REQUIRED WORK
Format the lines below as a JSON list of strings, one string per line with blank lines omitted, covering only the part that opens with the line containing "The width and height of the screenshot is (480, 383)." and closes with the line containing "point(132,36)", both included. Omit the pictures from the output.

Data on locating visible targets

#####

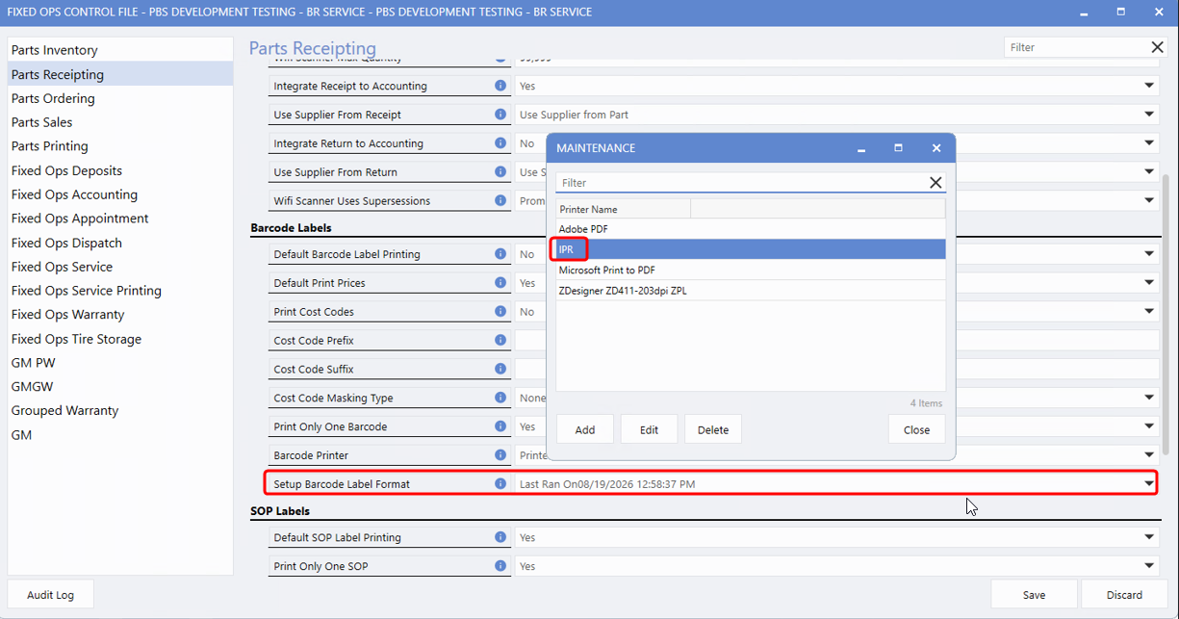Click info icon beside Setup Barcode Label Format

[x=500, y=484]
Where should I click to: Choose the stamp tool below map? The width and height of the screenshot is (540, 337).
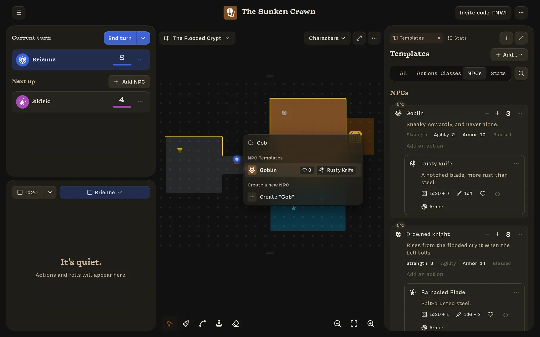[x=219, y=324]
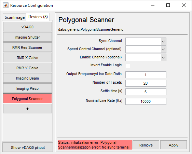This screenshot has width=192, height=154.
Task: Click the Settle time input field
Action: click(x=146, y=92)
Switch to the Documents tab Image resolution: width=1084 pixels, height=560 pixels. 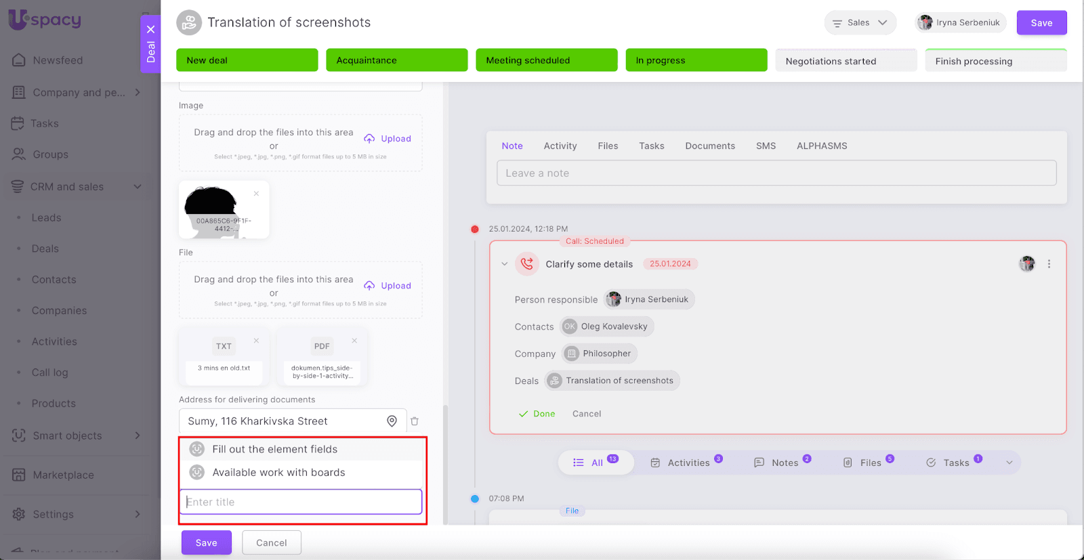709,146
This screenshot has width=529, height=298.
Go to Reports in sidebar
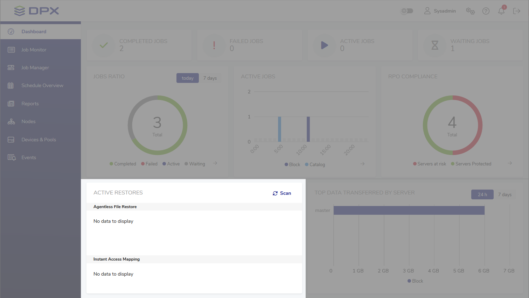coord(30,104)
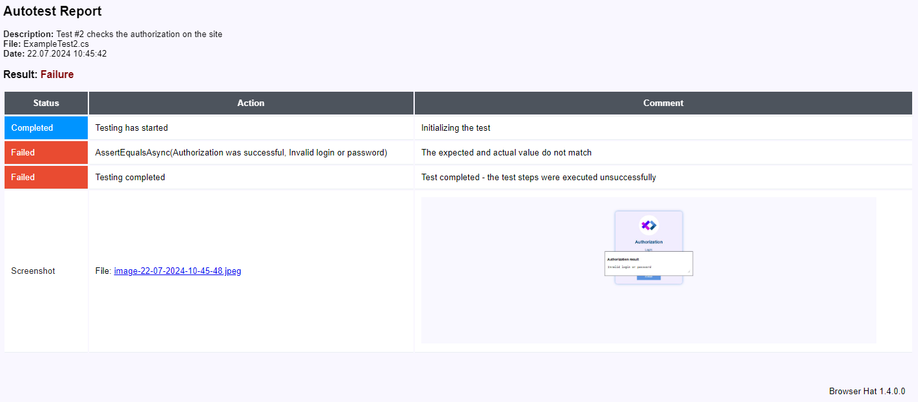Click the blue button in the screenshot preview
Screen dimensions: 918x402
coord(648,278)
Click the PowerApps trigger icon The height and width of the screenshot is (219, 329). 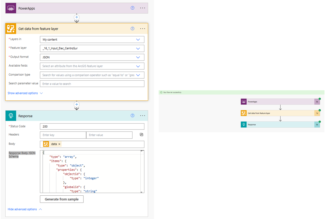pyautogui.click(x=11, y=8)
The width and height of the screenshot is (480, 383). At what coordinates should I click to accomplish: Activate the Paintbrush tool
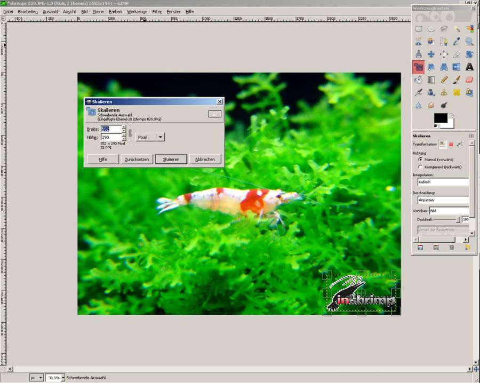[x=457, y=80]
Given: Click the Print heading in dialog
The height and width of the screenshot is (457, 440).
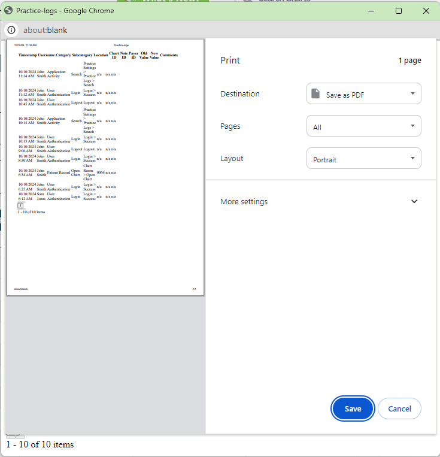Looking at the screenshot, I should (230, 60).
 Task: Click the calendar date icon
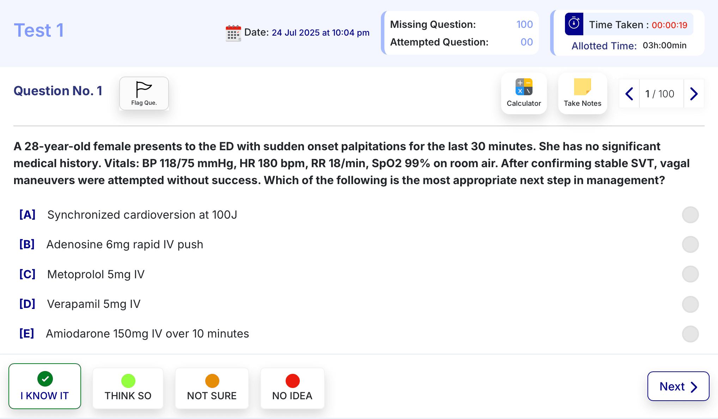(x=233, y=33)
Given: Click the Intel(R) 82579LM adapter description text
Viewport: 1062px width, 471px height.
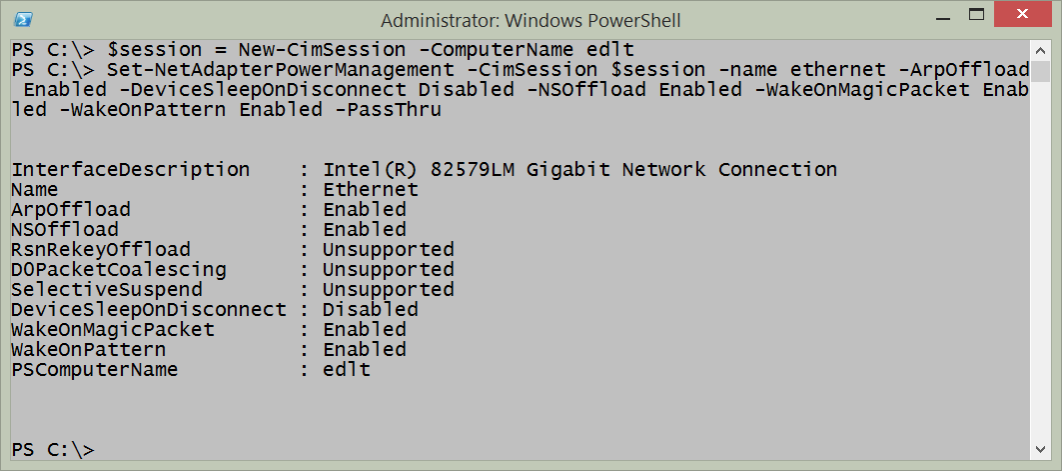Looking at the screenshot, I should coord(579,170).
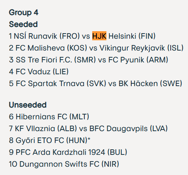Click Helsinki (FIN) team name
This screenshot has width=188, height=175.
point(132,36)
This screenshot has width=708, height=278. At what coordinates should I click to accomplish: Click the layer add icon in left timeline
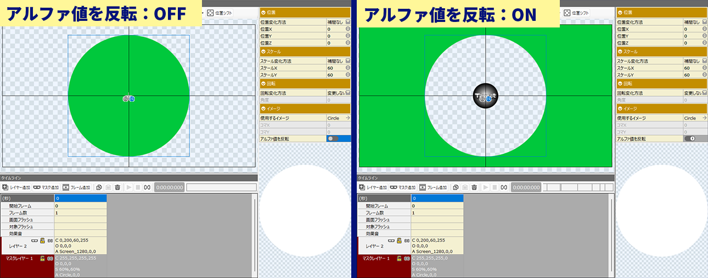5,187
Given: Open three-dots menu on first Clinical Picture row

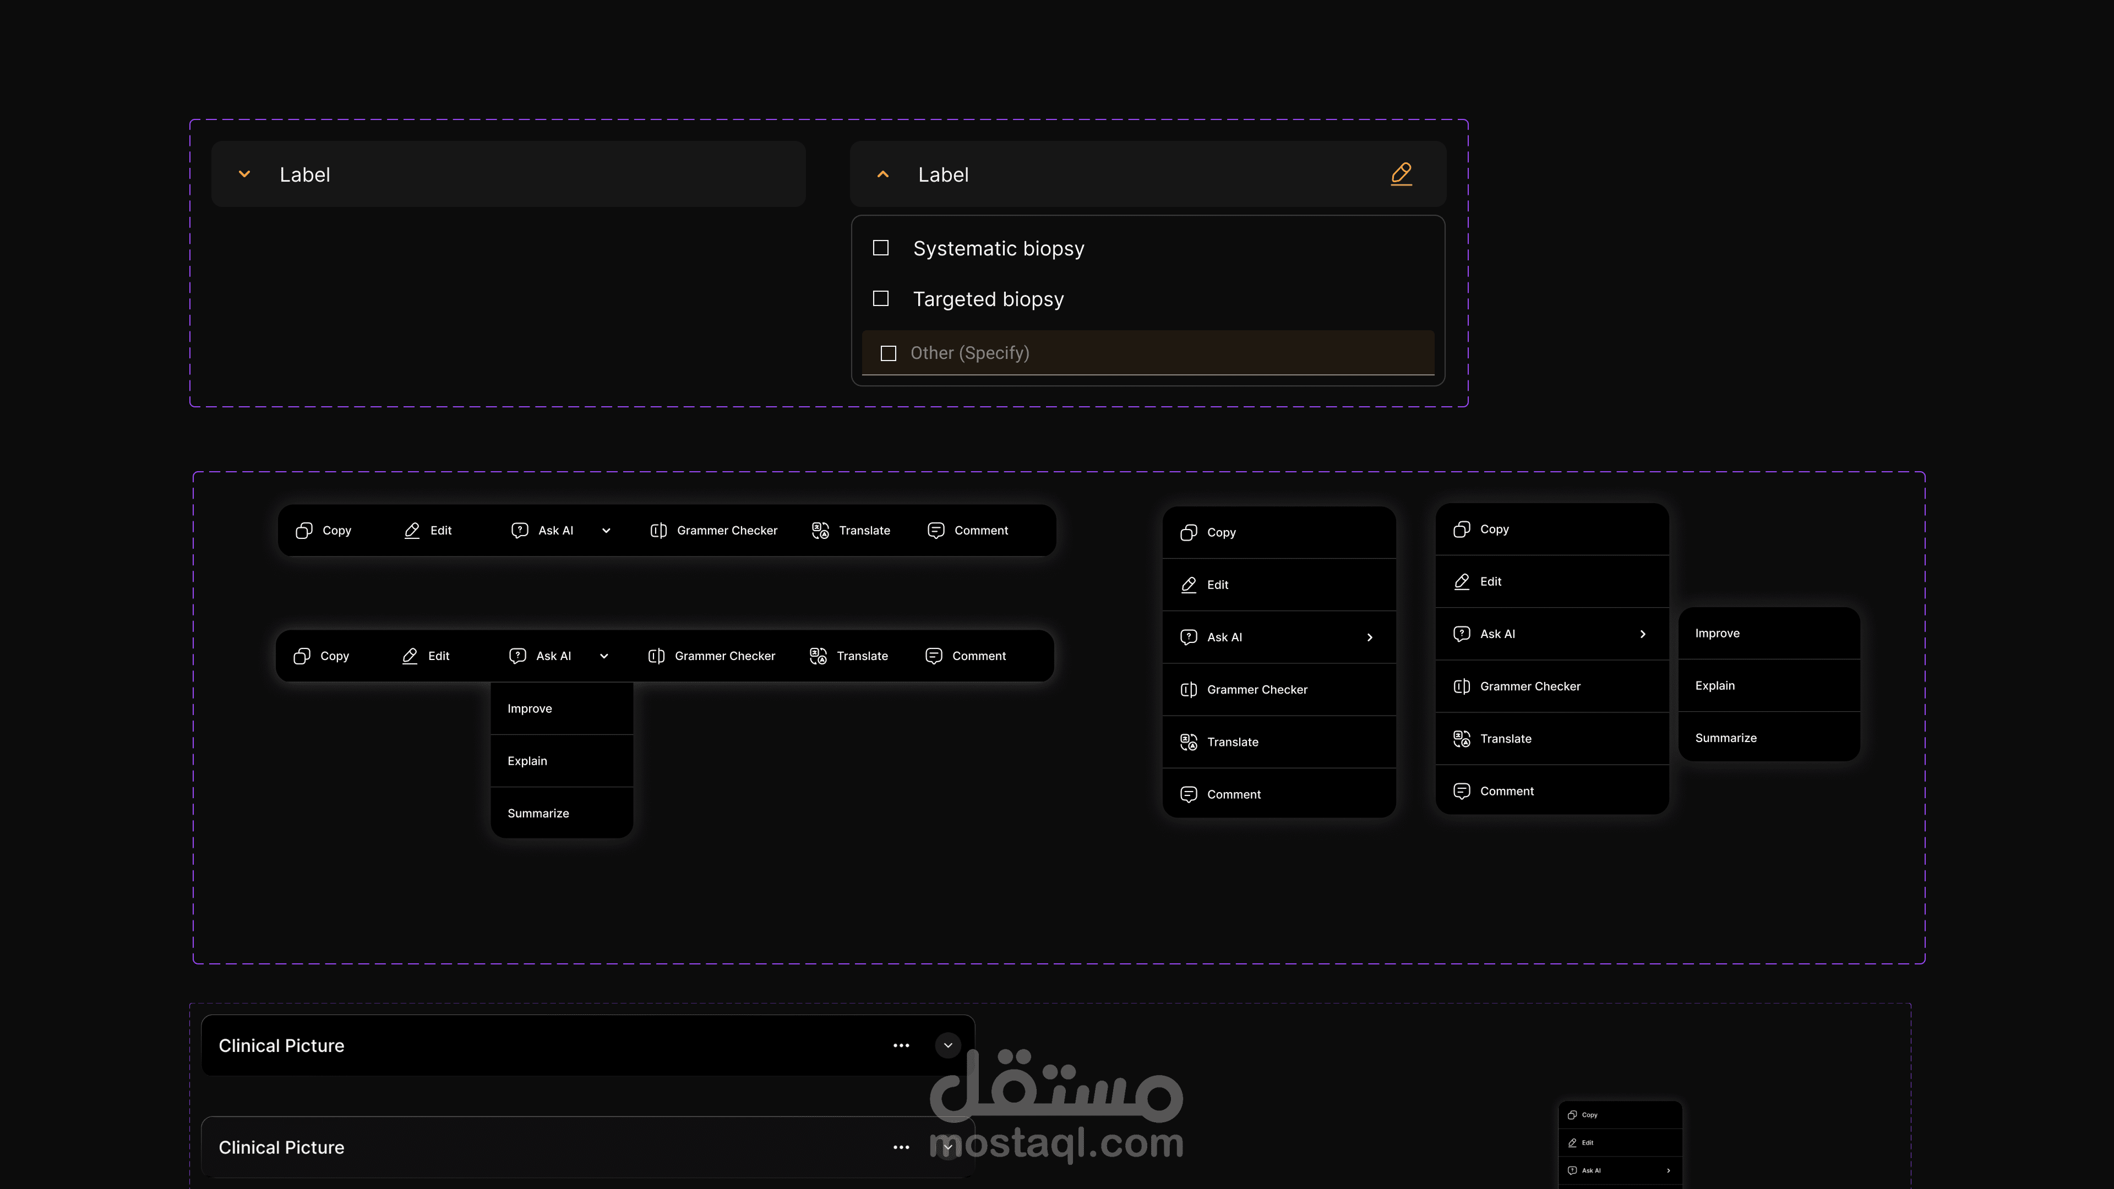Looking at the screenshot, I should (901, 1045).
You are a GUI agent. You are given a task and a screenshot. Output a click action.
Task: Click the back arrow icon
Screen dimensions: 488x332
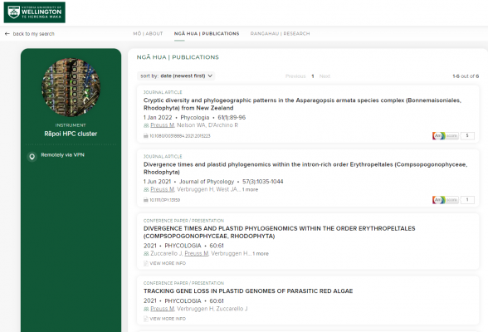pos(7,33)
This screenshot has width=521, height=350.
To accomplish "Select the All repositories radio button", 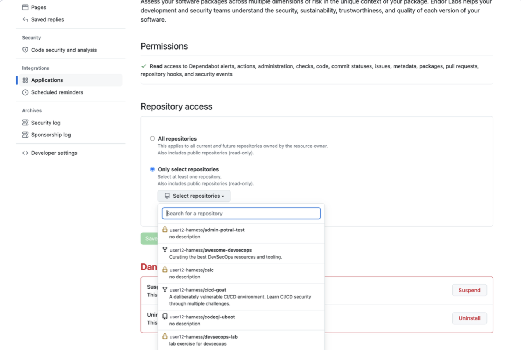I will [x=152, y=139].
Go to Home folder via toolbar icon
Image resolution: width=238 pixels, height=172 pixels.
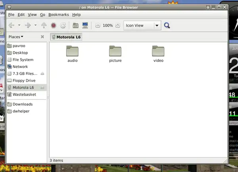click(76, 25)
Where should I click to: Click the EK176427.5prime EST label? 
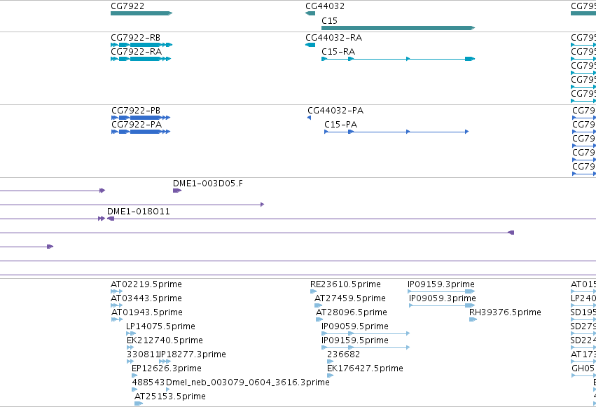pos(365,368)
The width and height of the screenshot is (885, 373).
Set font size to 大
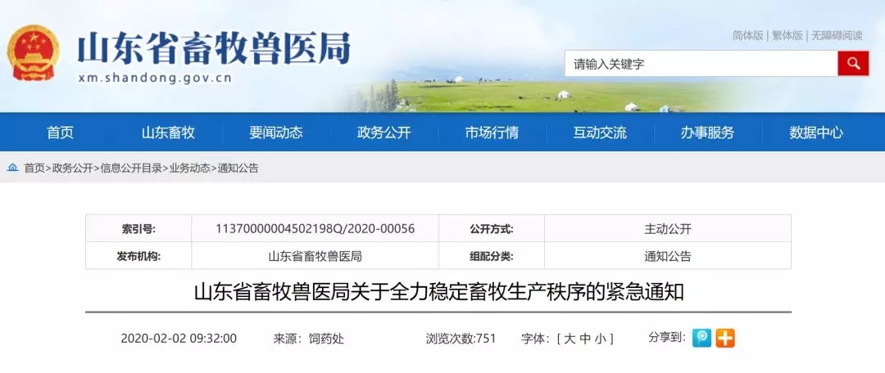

#####

RESULT
[
  "The width and height of the screenshot is (480, 383). At what coordinates should I click to accomplish: Activate the Paintbrush tool",
  "[x=457, y=80]",
  "Given: Click the Print heading in dialog",
  "The height and width of the screenshot is (457, 440).",
  "Looking at the screenshot, I should (230, 60).",
  " Task: Click the calendar date icon",
  "(x=233, y=33)",
  "Given: Click the Intel(R) 82579LM adapter description text",
  "Viewport: 1062px width, 471px height.",
  "Looking at the screenshot, I should coord(579,170).",
  "Click Helsinki (FIN) team name",
  "This screenshot has width=188, height=175.",
  "point(132,36)"
]